The Illinois IDD service system is at a tipping point. At this critical time in the evolution of the LTSS system, anything done to weaken the Division’s ability to implement its changes would be a grave mistake. Phase I of ICP has failed to show an increase in treatment satisfaction. Phase II, which began in February of 2013, addresses LTSS but excludes people with IDD. Phase II has not yet been evaluated to determine its effectiveness in the Illinois LTSS system. Phase III is scheduled to begin in 2014. It is irresponsible to proceed with the implementation of Phase III without having the results of an evaluation of the impact on the non-IDD population in Phase II.

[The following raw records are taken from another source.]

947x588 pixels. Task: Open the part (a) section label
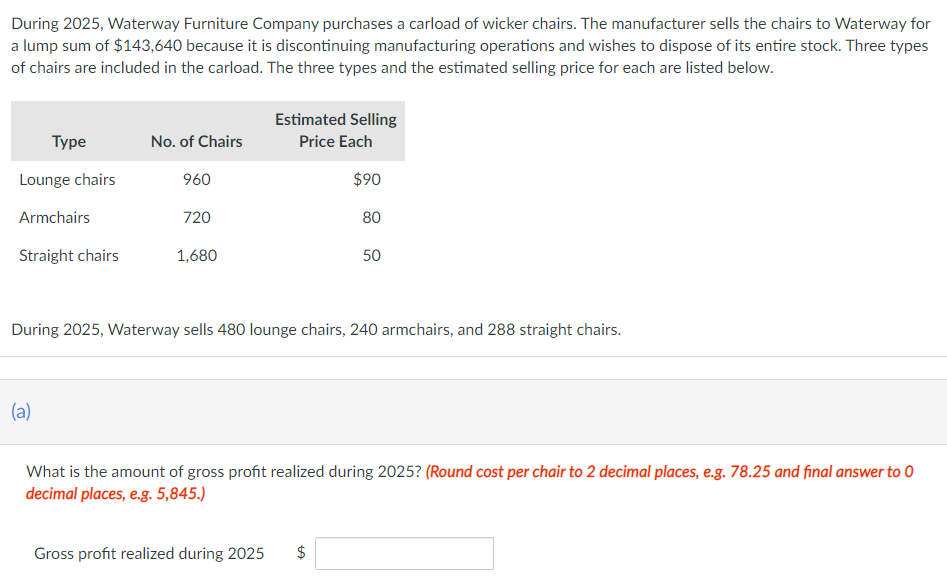tap(21, 411)
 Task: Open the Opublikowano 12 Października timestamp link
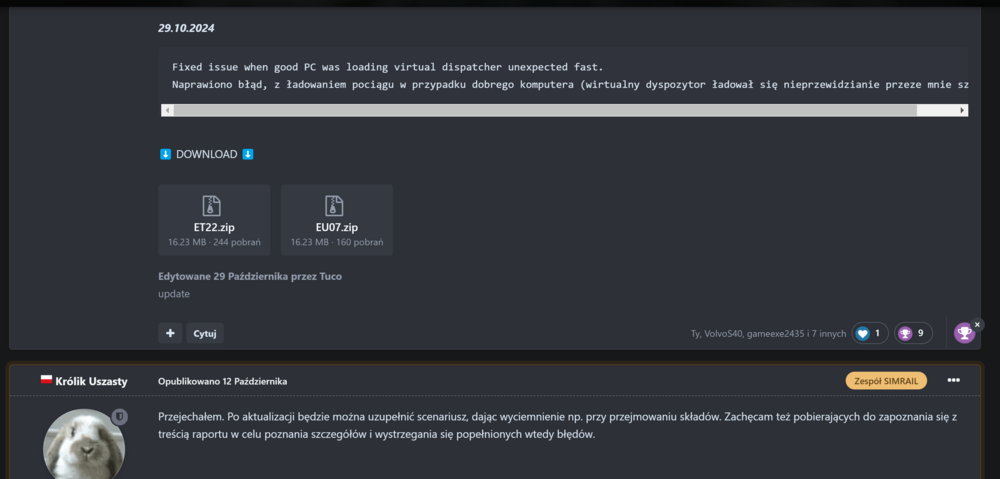222,381
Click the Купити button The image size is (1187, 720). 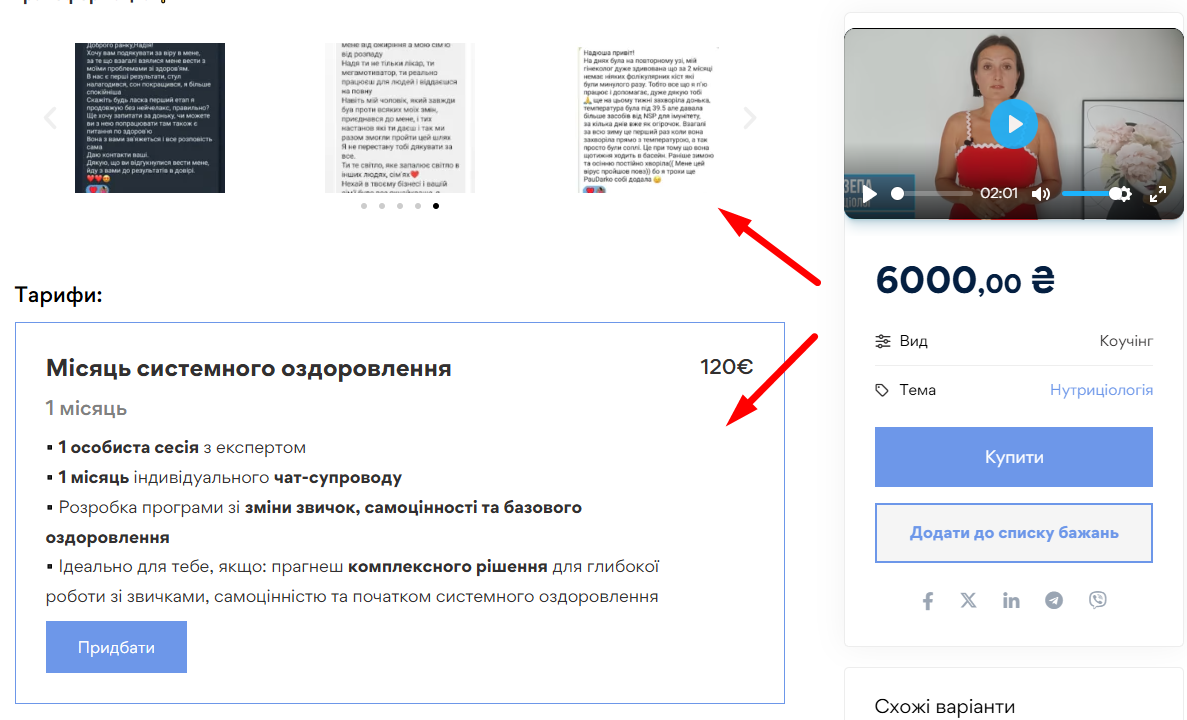[1014, 457]
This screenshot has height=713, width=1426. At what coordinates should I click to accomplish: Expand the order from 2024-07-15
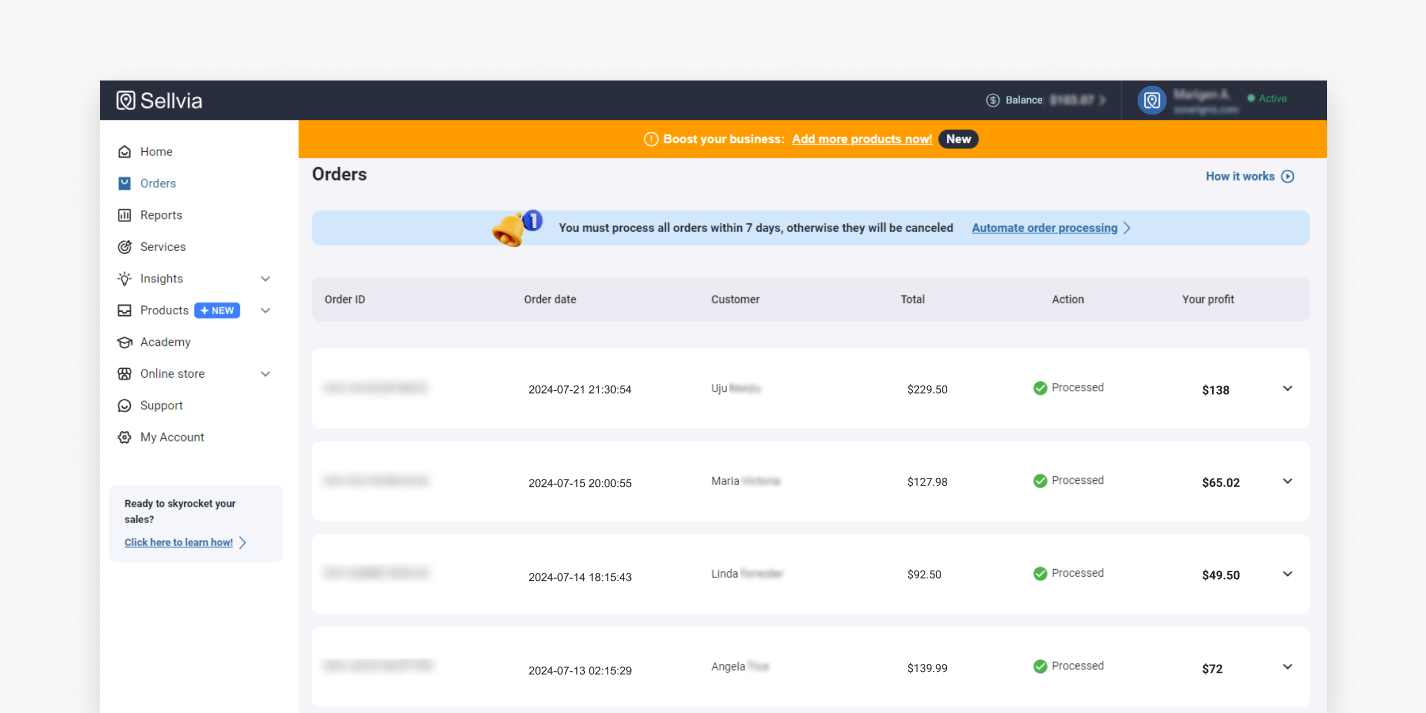coord(1287,481)
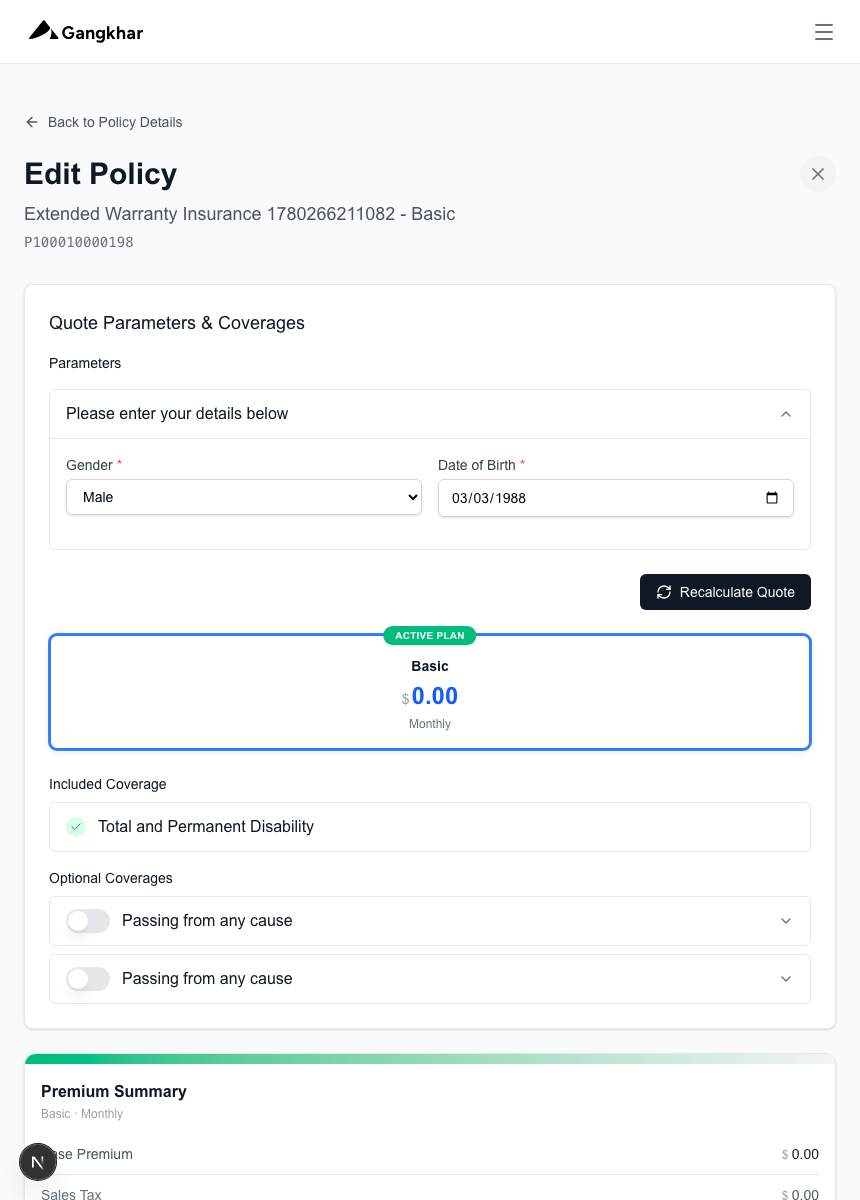Click the Recalculate Quote button
860x1200 pixels.
pyautogui.click(x=725, y=592)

The Arc of Illinois applauds Governor Quinn’s Rebalancing Initiative. We believe his leadership addresses necessary reforms to the Illinois developmental disability service system which will aid in the transformation of Illinois’ system from one reliant on costly and archaic institutionally-based services into one dedicated to the provision of community-based services and supports and reduction of the PUNS waiting list. The necessary reforms to the Illinois IDD service system are being implemented. Illinois is undertaking a tremendous transformation through Money Follows the Person. Not only is managed care inappropriate for individuals with intellectual and other developmental disabilities because of its philosophical underpinnings, it’s unnecessary and ill-timed. We already have a template for system redesign in Illinois; the Illinois Blueprint for System Redesign is what Illinois residents with disabilities and their families need, not managed care. We believe the Blueprint, in addition to the Governor’s Rebalancing Initiative, should be allowed to run their course and be adequately evaluated prior to making rash decisions about conversion to a MLTSS.
We strongly recommend that LTSS for people with IDD be carved out of Phase III of Integrated Care Program.